# Task directions
Can you recast the stretch of lines from the one containing "The height and" through the one containing "click(x=297, y=283)" as a numbered list, with blank lines dropped and the pictures left out?

# Data shown
+ + +

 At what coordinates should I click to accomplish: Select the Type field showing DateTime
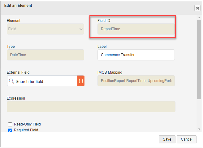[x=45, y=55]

+ + +

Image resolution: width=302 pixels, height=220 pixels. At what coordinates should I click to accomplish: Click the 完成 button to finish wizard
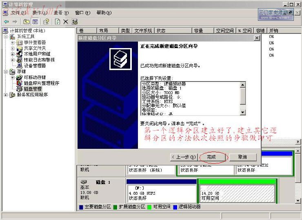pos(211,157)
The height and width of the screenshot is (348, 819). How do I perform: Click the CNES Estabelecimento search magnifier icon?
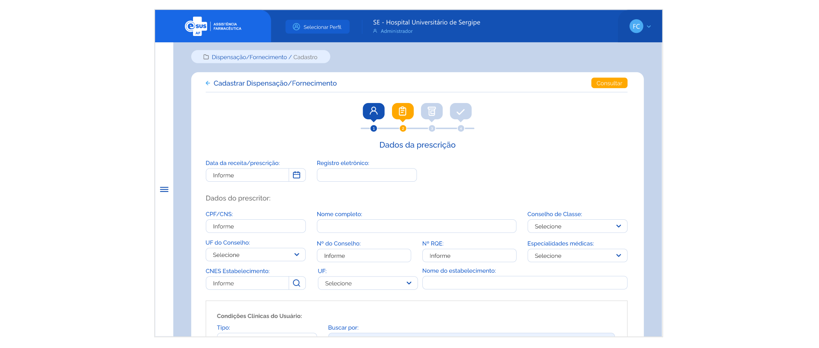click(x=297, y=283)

+ + +

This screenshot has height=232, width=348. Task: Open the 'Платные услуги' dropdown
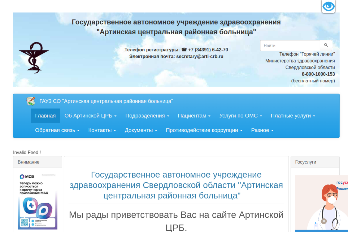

+ + +

# Written answer
1. The height and width of the screenshot is (348, 819). How do I perform: Click the CNES Estabelecimento search magnifier icon?
2. click(x=297, y=283)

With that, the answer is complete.